Klare Ziele stehen im Fokus

Nun sollen die Ausbildungsstufen überarbeitet und angepasst werden. Das Ziel dieses Projektes ist der Aufbau einer Pferdelobby, einer gesamtschweizerischen Lösung zur Ausbildungsstruktur und eine Motivation für Nicht-Wettkampf-Interessierte zur Grundausbildung. Zudem soll das Projekt das korrekte und sichere Verhalten im öffentlichen Raum, die Sensibilisierung gegenüber der Öffentlichkeit, die Ethik und den Tierschutz fördern. Ein solches Projekt erfordert Zusammenarbeit. Dazu sind Arbeitsgruppen gebildet worden. In diesen Gruppen arbeiten Mitglieder der Grundausbildungskommission des SVPS, Regionalverbände, Disziplinverantwortliche des SVPS, Freizeitreiterverband, Parelli Schweiz und weitere an der Anpassung des Brevets. «Ich bin sehr froh über diese Zusammenarbeit, denn sie bringt einen regen Austausch und verschiedene Meinungen mit sich», so Wolf.

Die Neuerungen kurz zusammengefasst.

Das neue Konzept

Neu gibt es drei Stufen der Ausbildung des SVPS, beginnend bei der «Grundausbildung Pferd Schweiz». Diese ist gegliedert in zwei Teile. Einerseits in Theorie, Umgang mit dem Pferd, Bodenschule und Führen im öffentlichen Raum und andererseits dem Reiten oder Fahren inklusiv Reiten/Fahren im öffentlichen Raum. Wer nur den ersten Teil abschliessen möchte, kann dies neu mit dem Attest machen. Wer die gesamte Grundaus­bildung erfolgreich ab­schliesst, erhält das Diplom. Das Diplom wiede­rum berechtigt zur Teilnah­me am Brevet und später an der Lizenz. Neu können sämtliche Reitweisen zusammen die «Grundausbildung Pferd Schweiz» absolvieren. Die Beurteilungskriterien werden dementsprechend angepasst. Die weiterführende Bodenschule sei für die einen oder anderen Personen noch etwas befremdlich, sagt Heidi Wolf. Sie ist aber überzeugt, dass das Sinn macht und eine Bereicherung für die Grundausbildung ist. Die zweite Ausbildungsstufe stellt in Zukunft das Brevet dar.
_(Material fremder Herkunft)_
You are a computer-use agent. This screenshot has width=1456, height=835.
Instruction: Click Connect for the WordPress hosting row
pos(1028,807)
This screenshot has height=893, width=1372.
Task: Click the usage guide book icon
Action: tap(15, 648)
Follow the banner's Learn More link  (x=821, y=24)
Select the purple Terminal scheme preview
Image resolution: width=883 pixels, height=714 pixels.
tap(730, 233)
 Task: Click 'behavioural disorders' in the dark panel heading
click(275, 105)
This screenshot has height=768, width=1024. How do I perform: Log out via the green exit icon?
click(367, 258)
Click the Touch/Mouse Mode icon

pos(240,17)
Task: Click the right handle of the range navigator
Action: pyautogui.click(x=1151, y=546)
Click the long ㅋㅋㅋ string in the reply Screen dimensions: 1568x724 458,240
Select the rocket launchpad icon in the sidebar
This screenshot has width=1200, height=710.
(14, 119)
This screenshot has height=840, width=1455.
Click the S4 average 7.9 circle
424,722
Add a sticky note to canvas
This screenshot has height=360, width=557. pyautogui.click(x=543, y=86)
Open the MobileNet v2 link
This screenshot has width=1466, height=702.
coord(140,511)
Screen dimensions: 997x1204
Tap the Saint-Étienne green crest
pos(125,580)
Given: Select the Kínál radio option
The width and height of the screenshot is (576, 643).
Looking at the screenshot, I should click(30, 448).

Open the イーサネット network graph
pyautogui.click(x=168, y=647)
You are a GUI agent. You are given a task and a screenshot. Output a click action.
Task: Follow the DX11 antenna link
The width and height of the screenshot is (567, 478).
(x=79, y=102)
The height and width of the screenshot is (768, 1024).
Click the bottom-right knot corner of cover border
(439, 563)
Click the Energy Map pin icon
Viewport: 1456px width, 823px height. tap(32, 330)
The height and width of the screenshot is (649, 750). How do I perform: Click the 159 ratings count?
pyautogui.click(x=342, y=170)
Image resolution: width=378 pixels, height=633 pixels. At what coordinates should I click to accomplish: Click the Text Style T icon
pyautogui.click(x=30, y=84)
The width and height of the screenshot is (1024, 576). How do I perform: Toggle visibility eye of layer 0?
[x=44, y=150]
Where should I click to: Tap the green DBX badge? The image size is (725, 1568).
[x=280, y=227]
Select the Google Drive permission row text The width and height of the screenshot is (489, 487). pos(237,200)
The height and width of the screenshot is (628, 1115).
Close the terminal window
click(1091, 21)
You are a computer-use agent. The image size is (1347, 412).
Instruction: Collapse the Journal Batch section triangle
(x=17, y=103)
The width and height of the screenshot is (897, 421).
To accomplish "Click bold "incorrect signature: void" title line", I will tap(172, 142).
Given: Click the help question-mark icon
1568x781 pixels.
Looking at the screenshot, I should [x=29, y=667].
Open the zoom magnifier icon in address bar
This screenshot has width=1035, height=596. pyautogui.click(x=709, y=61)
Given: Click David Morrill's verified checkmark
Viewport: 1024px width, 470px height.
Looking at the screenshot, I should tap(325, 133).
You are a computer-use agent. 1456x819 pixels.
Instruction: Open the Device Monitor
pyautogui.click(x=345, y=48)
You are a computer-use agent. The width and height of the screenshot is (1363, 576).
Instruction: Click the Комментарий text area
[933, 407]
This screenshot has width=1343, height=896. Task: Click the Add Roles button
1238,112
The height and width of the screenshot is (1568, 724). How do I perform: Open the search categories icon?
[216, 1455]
Es wird vorerst «Kombiniert» – also Dressur, Springen und CC – sowie in den Disziplinen Dressur, Springen, Fahren, Western, Gangpfer­de  und Reiten im öffentlichen Raum angeboten. Die Brevets dienen der Weiterbildung und der Zulassung für den Wettkampfsport in der entsprechenden Disziplin. Sie sind gezielte Vorbereitungen für Starts an offi­ziellen Prüfungen. Die dritte Stufe ist die ­Lizenz. Diese Prüfungen bleiben soweit gleich, ausser, dass eine kombinierte Lizenz (Dressur, Sprin­gen, CC) von der zuständigen Disziplin CC erarbeitet wird. 

Vorgehen

Der SVPS arbeitet nun daran, die Unterlagen der «Grundausbildung Pferd Schweiz» und der verschiedenen Brevets zu erstellen und zu übersetzen. Durch die Änderungen müssen auch die Richtlinien und Weisungen für die Brevets sowie für die neue Grundausbildung überarbeitet beziehungsweise erstellt werden. Ausserdem werden Organisatoren, Ausbilder und Experten geschult, damit diese auf dem aktuellsten Stand sind. Dieses Jahr läuft noch alles wie gehabt und das neue System tritt am 1. Januar 2019 in Kraft.